:: Passage ::

Re: [SI-LIST] : 20-H Rule for Power Planes

Vinu Arumugham (vinu@cisco.com)
Sat, 29 May 1999 23:23:52 -0700

Can the implementation of the 20-H rule not be viewed as replacing an abrupt impedance discontinuity at the edge of the board, with a gradual discontinuity? If so, it will have the effect of "smearing" the resonant peaks and reduce
the radiated power at any given frequency.

Vinu

Michael E Vrbanac wrote:

> I second all that, John and Todd.
>
> I think you have said it much better than I!
>
> The radiation problem seems to require two necessary conditions:
> 1. a fringing field that is set up between two planes
> 2. a conductor placed in the "near field" to that fringing field
> which has access to a susceptible circuit or can carry the energy
> outside the system to "radiate".
>
> Without those two things together.... "nothing happens" (and could
> be a valid reason why some folks haven't seen it before).
>
> As Todd noted (and others and I agree with), in the "two plane model",
> the 20H rule does not stop the "power" plane's ability to radiate.
>
> Additional "ground" planes provide better field capture to the problem
> presented by the "two plane model" (when the "power" plane is between
> the "ground planes" and inset by 20H the distance to the nearest
> plane). This reduces the probability for significant near-field
> coupling to ANY nearby conductors. This is easily implemented in
> multi-layer stackups.
>
> As far as the "un-balanced" question somebody raised earlier, I
> haven't thought about that much but perhaps the additional ground
> planes would help "rebalance" the things compared to the two plane
> model.... any thoughts?
>
> To me, the 20H rule is a "field manipulation technique", not a "source
> suppresion technique" .... as the field not particularly "reduced" but
> more or less moved or reoriented. I usually do the source suppression
> stuff first to try to eliminate the problem but I won't overlook an
> opportunity to use field manipulation if I need to.
>
> Michael E. Vrbanac
>
> >
> > Thanks Todd,
> >
> > I think you may have put your finger on the source of the confusion here.
> > There was a lot of talk of reducing emissions by shrinking the power planes
> > slightly. That may have created the impression that emissions directly from
> > the power planes were reduced rather than reducing the power plane coupling
> > to something else that was radiating. In the products where I have had
> > problems that caused me to cut back the power planes it was always coupling
> > to a trace near the edge of the power plane, or the power plane at the
> > board edge coupling to part of the chassis or an air vent. These cases
> > always involved small distances (fractions of inches).

:::

▶ _Problems and tasks_:
A: Translate this sentence from the mailing-list post on the 20-H rule into French: "This reduces the probability for significant near-field coupling to ANY nearby conductors."
B: Answer these questions using the mailing-list post on the 20-H rule:
(i) According to the opening message, what would a gradual discontinuity do to the resonant peaks?
(ii) What is the first of the two necessary conditions Vrbanac lists for the radiation problem?
(iii) In the message thanking Todd, what size of distances did the coupling cases always involve?

:: Dataset records ::

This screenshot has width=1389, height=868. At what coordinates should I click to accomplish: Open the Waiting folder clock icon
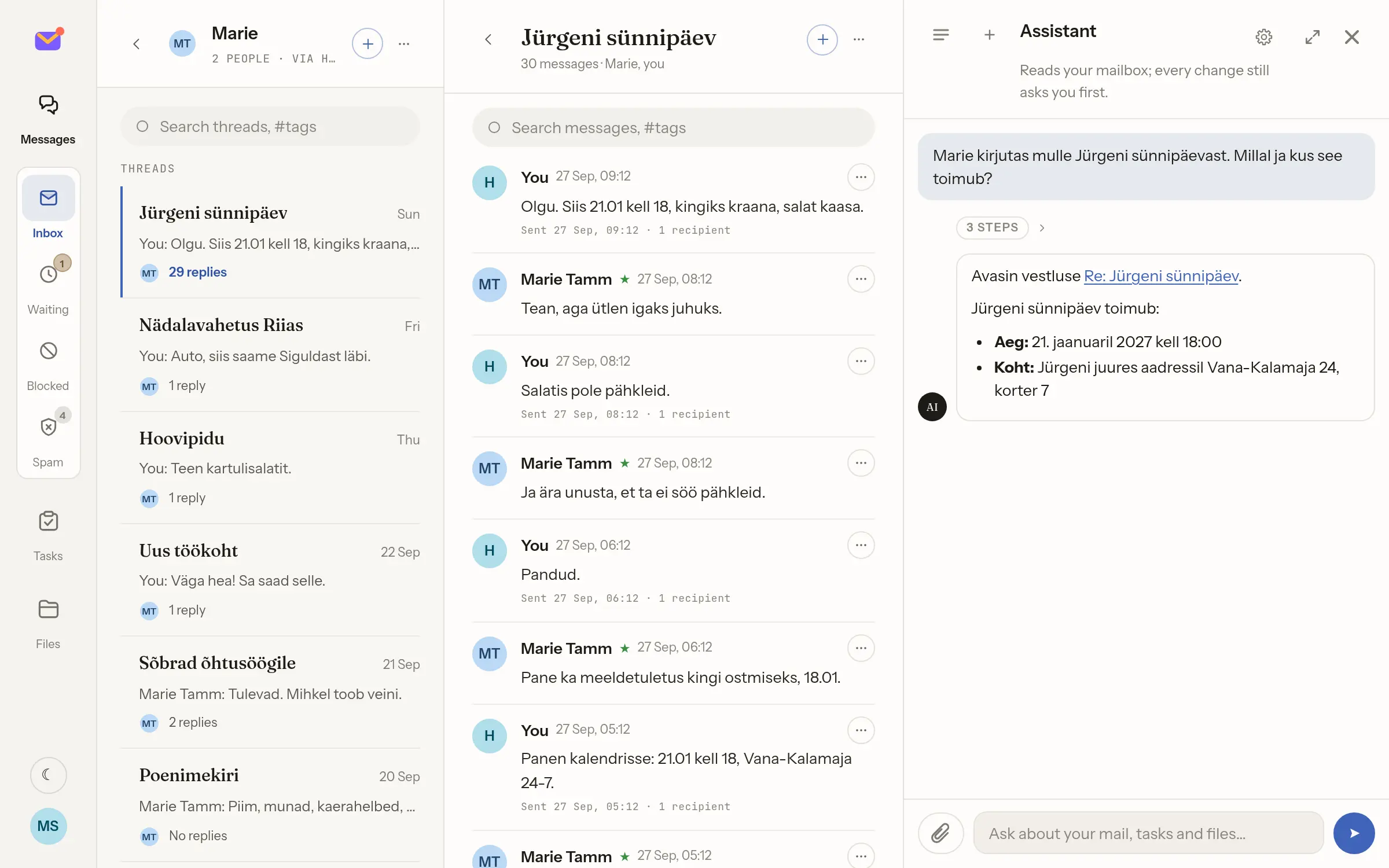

:::
:: Dataset records ::

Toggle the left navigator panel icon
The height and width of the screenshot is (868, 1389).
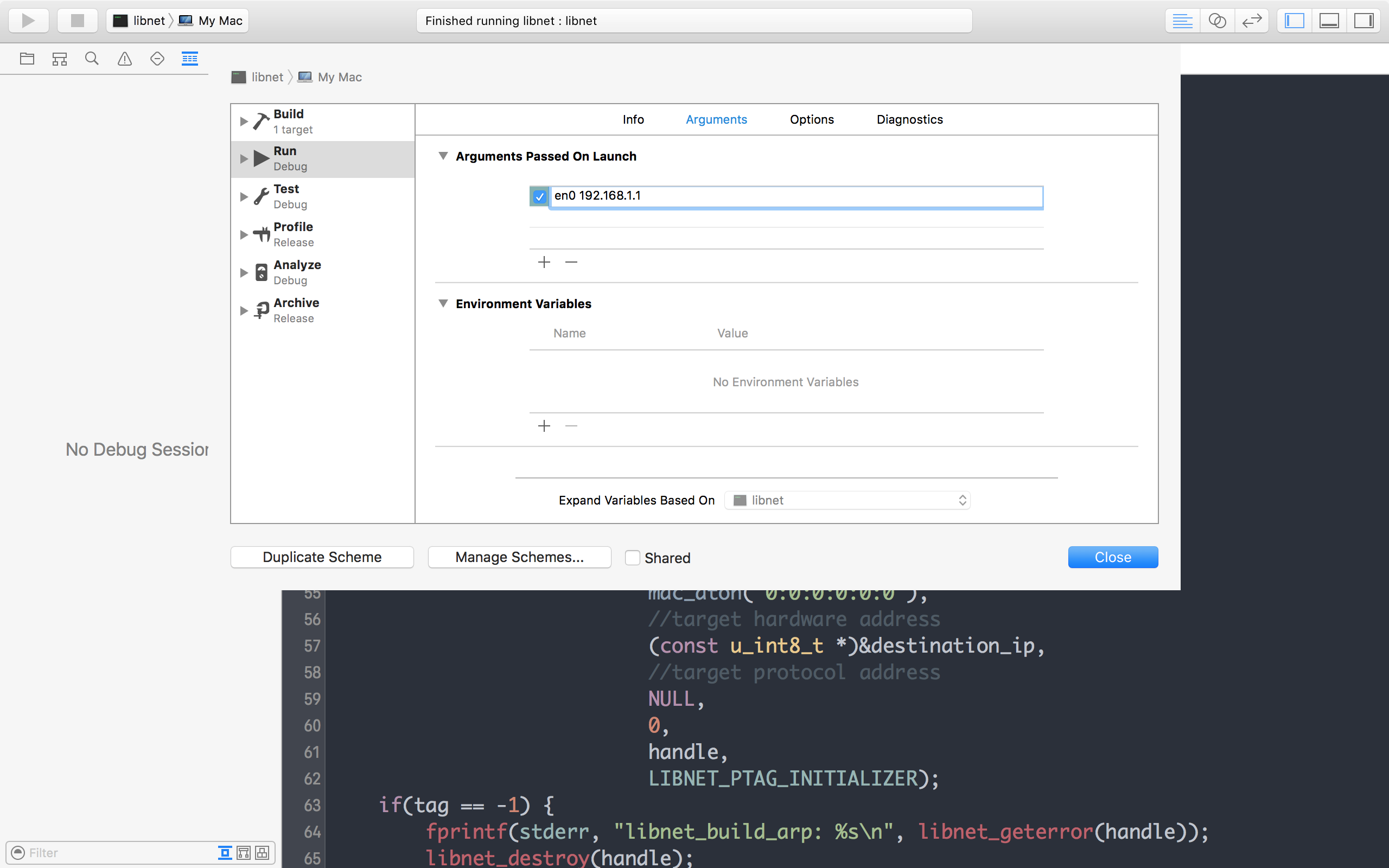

:::

▶ _Final answers_:
A: Cela réduit la probabilité d'un couplage significatif en champ proche avec TOUT conducteur voisin.

B:
(i) It would "smear" the resonant peaks and reduce the radiated power at any given frequency.
(ii) A fringing field that is set up between two planes.
(iii) Small distances (fractions of inches).